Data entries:
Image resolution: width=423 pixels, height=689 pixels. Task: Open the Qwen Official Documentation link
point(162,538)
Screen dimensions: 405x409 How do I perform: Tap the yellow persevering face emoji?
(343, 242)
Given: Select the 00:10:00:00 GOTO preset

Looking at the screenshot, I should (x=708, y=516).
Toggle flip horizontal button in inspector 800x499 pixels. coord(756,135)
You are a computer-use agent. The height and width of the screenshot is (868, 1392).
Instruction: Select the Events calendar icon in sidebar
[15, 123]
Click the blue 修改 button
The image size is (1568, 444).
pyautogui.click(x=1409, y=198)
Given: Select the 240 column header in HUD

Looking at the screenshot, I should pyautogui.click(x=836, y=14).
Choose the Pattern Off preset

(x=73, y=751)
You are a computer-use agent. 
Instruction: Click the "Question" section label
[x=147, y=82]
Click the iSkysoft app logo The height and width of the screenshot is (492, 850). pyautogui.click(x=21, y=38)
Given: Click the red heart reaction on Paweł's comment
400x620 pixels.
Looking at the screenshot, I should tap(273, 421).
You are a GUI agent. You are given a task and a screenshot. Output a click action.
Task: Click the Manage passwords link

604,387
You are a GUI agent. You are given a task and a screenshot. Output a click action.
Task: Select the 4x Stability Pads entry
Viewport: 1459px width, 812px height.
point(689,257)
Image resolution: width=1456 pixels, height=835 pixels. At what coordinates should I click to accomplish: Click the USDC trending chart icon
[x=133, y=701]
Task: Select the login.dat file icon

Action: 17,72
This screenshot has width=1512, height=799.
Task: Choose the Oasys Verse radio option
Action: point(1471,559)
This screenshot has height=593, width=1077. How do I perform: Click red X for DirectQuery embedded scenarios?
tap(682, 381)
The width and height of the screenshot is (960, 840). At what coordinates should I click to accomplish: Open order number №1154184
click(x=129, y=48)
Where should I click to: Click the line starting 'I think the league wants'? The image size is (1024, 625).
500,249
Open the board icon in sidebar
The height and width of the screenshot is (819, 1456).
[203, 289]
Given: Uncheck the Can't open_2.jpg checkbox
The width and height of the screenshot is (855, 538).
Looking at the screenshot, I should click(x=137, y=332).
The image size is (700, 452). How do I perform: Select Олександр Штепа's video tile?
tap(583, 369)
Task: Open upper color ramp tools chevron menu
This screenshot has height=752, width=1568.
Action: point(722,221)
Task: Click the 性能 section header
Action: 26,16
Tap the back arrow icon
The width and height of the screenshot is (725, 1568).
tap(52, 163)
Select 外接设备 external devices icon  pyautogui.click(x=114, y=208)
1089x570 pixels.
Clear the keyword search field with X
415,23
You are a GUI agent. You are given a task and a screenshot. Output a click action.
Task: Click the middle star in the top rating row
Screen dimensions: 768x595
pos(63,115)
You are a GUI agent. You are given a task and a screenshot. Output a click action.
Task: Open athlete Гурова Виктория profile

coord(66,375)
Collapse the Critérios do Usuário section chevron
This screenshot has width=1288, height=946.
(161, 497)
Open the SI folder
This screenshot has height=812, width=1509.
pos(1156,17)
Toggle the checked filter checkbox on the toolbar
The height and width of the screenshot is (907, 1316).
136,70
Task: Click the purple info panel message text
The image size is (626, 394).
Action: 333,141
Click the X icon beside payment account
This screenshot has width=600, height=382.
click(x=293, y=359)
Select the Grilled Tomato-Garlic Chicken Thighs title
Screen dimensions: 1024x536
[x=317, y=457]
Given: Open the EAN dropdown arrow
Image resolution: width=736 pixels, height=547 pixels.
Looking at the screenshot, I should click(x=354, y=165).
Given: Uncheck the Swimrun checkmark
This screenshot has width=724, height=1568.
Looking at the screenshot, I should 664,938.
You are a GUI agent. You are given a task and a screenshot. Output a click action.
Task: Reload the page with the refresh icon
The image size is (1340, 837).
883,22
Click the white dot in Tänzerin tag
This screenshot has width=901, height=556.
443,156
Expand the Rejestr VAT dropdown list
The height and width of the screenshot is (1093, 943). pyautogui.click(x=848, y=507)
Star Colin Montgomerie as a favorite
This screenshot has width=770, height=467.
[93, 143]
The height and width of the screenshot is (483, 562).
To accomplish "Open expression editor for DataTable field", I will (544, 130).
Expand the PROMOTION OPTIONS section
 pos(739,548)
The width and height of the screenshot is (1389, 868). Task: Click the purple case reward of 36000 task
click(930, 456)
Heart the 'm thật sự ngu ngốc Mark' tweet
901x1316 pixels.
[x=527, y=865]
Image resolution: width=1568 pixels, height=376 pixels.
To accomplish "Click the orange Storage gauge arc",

# SHORT PROBLEM
Please reproduce all of the records above word for word, line by line.

# TASK SOLUTION
Image resolution: width=423 pixels, height=689 pixels. Task: Open the Qwen Official Documentation link
point(162,538)
Screen dimensions: 405x409 How do I perform: Tap the yellow persevering face emoji?
(343, 242)
Given: Select the 00:10:00:00 GOTO preset

Looking at the screenshot, I should (x=708, y=516).
Toggle flip horizontal button in inspector 800x499 pixels. coord(756,135)
You are a computer-use agent. The height and width of the screenshot is (868, 1392).
Instruction: Select the Events calendar icon in sidebar
[15, 123]
Click the blue 修改 button
The image size is (1568, 444).
pyautogui.click(x=1409, y=198)
Given: Select the 240 column header in HUD

Looking at the screenshot, I should pyautogui.click(x=836, y=14).
Choose the Pattern Off preset

(x=73, y=751)
You are a computer-use agent. 
Instruction: Click the "Question" section label
[x=147, y=82]
Click the iSkysoft app logo The height and width of the screenshot is (492, 850). pyautogui.click(x=21, y=38)
Given: Click the red heart reaction on Paweł's comment
400x620 pixels.
Looking at the screenshot, I should tap(273, 421).
You are a GUI agent. You are given a task and a screenshot. Output a click action.
Task: Click the Manage passwords link

604,387
You are a GUI agent. You are given a task and a screenshot. Output a click action.
Task: Select the 4x Stability Pads entry
Viewport: 1459px width, 812px height.
point(689,257)
Image resolution: width=1456 pixels, height=835 pixels. At what coordinates should I click to accomplish: Click the USDC trending chart icon
[x=133, y=701]
Task: Select the login.dat file icon

Action: 17,72
This screenshot has width=1512, height=799.
Task: Choose the Oasys Verse radio option
Action: point(1471,559)
This screenshot has height=593, width=1077. How do I perform: Click red X for DirectQuery embedded scenarios?
tap(682, 381)
The width and height of the screenshot is (960, 840). At what coordinates should I click to accomplish: Open order number №1154184
click(x=129, y=48)
Where should I click to: Click the line starting 'I think the league wants'? The image size is (1024, 625).
500,249
Open the board icon in sidebar
The height and width of the screenshot is (819, 1456).
[203, 289]
Given: Uncheck the Can't open_2.jpg checkbox
The width and height of the screenshot is (855, 538).
Looking at the screenshot, I should click(x=137, y=332).
The image size is (700, 452). How do I perform: Select Олександр Штепа's video tile?
tap(583, 369)
Task: Open upper color ramp tools chevron menu
This screenshot has height=752, width=1568.
Action: point(722,221)
Task: Click the 性能 section header
Action: 26,16
Tap the back arrow icon
The width and height of the screenshot is (725, 1568).
tap(52, 163)
Select 外接设备 external devices icon  pyautogui.click(x=114, y=208)
1089x570 pixels.
Clear the keyword search field with X
415,23
You are a GUI agent. You are given a task and a screenshot. Output a click action.
Task: Click the middle star in the top rating row
Screen dimensions: 768x595
pos(63,115)
You are a GUI agent. You are given a task and a screenshot. Output a click action.
Task: Open athlete Гурова Виктория profile

coord(66,375)
Collapse the Critérios do Usuário section chevron
This screenshot has width=1288, height=946.
(161, 497)
Open the SI folder
This screenshot has height=812, width=1509.
pos(1156,17)
Toggle the checked filter checkbox on the toolbar
The height and width of the screenshot is (907, 1316).
136,70
Task: Click the purple info panel message text
The image size is (626, 394).
Action: 333,141
Click the X icon beside payment account
This screenshot has width=600, height=382.
click(x=293, y=359)
Select the Grilled Tomato-Garlic Chicken Thighs title
Screen dimensions: 1024x536
[x=317, y=457]
Given: Open the EAN dropdown arrow
Image resolution: width=736 pixels, height=547 pixels.
Looking at the screenshot, I should click(x=354, y=165).
Given: Uncheck the Swimrun checkmark
This screenshot has width=724, height=1568.
Looking at the screenshot, I should 664,938.
You are a GUI agent. You are given a task and a screenshot. Output a click action.
Task: Reload the page with the refresh icon
The image size is (1340, 837).
883,22
Click the white dot in Tänzerin tag
This screenshot has width=901, height=556.
443,156
Expand the Rejestr VAT dropdown list
The height and width of the screenshot is (1093, 943). pyautogui.click(x=848, y=507)
Star Colin Montgomerie as a favorite
This screenshot has width=770, height=467.
[93, 143]
The height and width of the screenshot is (483, 562).
To accomplish "Open expression editor for DataTable field", I will (544, 130).
Expand the PROMOTION OPTIONS section
 pos(739,548)
The width and height of the screenshot is (1389, 868). Task: Click the purple case reward of 36000 task
click(930, 456)
Heart the 'm thật sự ngu ngốc Mark' tweet
901x1316 pixels.
[x=527, y=865]
Image resolution: width=1568 pixels, height=376 pixels.
To accomplish "Click the orange Storage gauge arc",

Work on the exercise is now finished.